The controller is coupled to a broadband wireless network via the
powerline network and the switch of the controller switches
communications between the extension unit and the broadband
wireless network.
[0004] The controller and extension unit can each include a voice
compressor. The communication unit can be a public switched network
(PSTN) or private branch exchange (PBX) telephone and the extension
unit can also include a digital-to-analog/analog-to-digital
converter coupled to the extension unit transceiver and a
subscriber line interface coupled between the
digital-to-analog/analog-to-digital converter and the PSTN or PBX
telephone. The communication unit can be a Voice over Internet
Protocol (VoIP) telephone or a computer and the extension unit can
also include a session initiation protocol (SIP) and media gateway
coupled between the extension unit transceiver and the VoIP
telephone or computer.
[0005] The extension unit can also include a
digital-to-analog/analog-to-digital converter coupled to the
extension unit transceiver, a subscriber line interface coupled to
the digital-to-analog/analog-to-digital converter and a session
initiation protocol (SIP) and media gateway coupled to the
extension unit transceiver.
[0006] The system can include a plurality of unit controllers, each
of the plurality of unit controllers are coupled between a
respective one of the plurality of transceivers and the switch. The
system can also include a broadband transceiver coupled between the
controller and the broadband wireless network. The extension unit
transceiver and the plurality of transceivers can modulate
communications onto a powerline of the powerline network.

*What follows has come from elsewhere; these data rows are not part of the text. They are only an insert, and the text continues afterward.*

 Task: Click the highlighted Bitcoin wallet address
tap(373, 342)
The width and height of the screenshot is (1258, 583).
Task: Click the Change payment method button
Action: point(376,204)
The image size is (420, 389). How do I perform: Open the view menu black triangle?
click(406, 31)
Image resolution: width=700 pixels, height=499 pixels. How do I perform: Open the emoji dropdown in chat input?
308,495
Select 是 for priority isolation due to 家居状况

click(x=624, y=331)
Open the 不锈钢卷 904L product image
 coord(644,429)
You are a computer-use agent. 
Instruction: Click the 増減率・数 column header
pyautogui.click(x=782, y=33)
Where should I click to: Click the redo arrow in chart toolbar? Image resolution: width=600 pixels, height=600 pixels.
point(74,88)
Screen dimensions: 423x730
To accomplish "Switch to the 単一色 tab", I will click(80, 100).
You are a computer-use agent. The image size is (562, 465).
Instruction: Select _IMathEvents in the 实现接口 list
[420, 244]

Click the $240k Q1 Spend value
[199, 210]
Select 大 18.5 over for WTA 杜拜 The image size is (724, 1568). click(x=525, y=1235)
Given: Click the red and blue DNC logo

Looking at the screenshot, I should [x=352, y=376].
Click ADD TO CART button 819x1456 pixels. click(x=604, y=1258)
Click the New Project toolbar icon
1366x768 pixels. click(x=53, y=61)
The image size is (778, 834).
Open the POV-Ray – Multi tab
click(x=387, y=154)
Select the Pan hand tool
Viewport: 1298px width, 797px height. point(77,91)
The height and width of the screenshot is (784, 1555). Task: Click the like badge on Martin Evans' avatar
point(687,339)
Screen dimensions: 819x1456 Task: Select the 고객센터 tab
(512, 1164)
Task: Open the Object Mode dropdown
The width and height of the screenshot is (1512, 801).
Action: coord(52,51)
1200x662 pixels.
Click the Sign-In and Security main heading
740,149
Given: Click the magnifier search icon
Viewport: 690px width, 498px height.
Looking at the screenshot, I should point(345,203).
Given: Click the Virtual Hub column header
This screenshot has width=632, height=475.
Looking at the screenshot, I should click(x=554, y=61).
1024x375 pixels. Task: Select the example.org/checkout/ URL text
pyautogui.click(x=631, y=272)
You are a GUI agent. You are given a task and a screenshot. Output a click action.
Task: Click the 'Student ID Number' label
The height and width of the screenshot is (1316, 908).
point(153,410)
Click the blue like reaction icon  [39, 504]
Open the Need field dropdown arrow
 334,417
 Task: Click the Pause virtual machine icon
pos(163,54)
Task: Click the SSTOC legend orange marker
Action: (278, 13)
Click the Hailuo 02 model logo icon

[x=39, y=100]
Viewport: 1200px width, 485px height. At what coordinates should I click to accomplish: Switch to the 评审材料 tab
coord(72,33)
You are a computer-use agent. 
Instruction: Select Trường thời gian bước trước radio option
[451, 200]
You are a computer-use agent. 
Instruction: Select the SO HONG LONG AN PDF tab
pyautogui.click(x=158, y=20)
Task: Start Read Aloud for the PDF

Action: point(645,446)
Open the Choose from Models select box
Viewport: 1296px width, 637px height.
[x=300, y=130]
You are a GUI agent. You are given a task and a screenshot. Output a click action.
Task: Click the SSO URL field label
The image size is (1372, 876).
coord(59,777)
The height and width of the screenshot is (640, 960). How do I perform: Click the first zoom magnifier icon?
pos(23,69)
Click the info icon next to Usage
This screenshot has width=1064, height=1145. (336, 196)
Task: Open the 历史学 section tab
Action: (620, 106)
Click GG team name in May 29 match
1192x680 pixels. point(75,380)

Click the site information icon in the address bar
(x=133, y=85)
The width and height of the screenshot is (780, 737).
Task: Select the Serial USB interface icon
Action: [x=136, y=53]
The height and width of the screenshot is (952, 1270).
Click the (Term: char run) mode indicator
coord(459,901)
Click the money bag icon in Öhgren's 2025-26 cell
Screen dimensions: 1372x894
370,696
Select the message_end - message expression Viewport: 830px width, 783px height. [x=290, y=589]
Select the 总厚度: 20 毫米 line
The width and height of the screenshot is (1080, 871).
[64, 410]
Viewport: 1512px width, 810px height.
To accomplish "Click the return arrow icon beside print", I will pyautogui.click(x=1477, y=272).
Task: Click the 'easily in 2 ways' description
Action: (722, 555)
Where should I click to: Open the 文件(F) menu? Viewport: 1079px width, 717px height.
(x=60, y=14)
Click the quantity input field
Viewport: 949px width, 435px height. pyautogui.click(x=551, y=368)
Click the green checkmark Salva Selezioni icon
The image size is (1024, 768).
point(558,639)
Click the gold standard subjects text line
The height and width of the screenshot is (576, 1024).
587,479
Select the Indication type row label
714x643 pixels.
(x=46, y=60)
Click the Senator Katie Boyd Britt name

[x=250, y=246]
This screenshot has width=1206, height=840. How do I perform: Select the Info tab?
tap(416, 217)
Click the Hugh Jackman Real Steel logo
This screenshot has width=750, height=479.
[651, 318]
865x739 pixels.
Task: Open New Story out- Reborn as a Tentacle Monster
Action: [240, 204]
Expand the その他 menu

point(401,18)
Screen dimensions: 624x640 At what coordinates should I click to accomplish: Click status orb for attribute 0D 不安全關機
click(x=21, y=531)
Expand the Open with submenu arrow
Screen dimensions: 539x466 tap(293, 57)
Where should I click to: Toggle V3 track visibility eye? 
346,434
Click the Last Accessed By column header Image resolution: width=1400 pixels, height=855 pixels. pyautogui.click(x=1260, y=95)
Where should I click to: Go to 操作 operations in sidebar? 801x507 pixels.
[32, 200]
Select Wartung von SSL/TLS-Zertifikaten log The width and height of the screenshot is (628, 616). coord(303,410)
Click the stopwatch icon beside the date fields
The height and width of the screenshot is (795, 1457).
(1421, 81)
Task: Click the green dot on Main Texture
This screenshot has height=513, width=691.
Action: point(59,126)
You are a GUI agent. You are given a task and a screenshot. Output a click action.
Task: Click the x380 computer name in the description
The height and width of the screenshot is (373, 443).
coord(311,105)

The
communications can be voice communications and/or data
communications.
[0007] The controller can provide private branch exchange
functions, including switching incoming calls to the extension
unit, establishing an intercom between the extension unit and
another extension unit, placing a call on hold, transferring a call
from the extension unit to another extension unit, for varding a
call from the extension unit to another extension unit.
[0008] Other objects, advantages and novel features of the present
invention will become apparent from the following detailed
description of the invention when considered in conjunction with
the accompanying drawings.
BRIEF DESCRIPTION OF THE DRAWING FIGURES
[0009] FIG. 1 is a block diagram of an exemplary system in
accordance with the present invention.
[0010] FIG. 2 is a block diagram of an exemplary central control
unit in accordance with the present invention.
[0011] FIGS. 3A-3C are block diagrams of exemplary extension units
in accordance with the present invention.
[0012] FIG. 4 is a block diagram of an exemplary filter in
accordance with the present invention.
[0013] FIG. 5 is a flow diagram of an exemplary method in
accordance with the present invention.
DETAILED DESCRIPTION OF THE PREFERRED EMBODIMENTS
[0014] FIG. 1 is a block diagram of an exemplary system in
accordance with the present invention. The exemplary system
includes a powerline network 102 that couples central control unit
104 to a plurality of extension units 106, 110, 114 and 118.
Central control unit 104 is coupled to the PSTN 126, and broadband
network 124 via broadband transceiver 122. Broadband network 124
can be, for example, a WiMAX network, LTE network and/or the like.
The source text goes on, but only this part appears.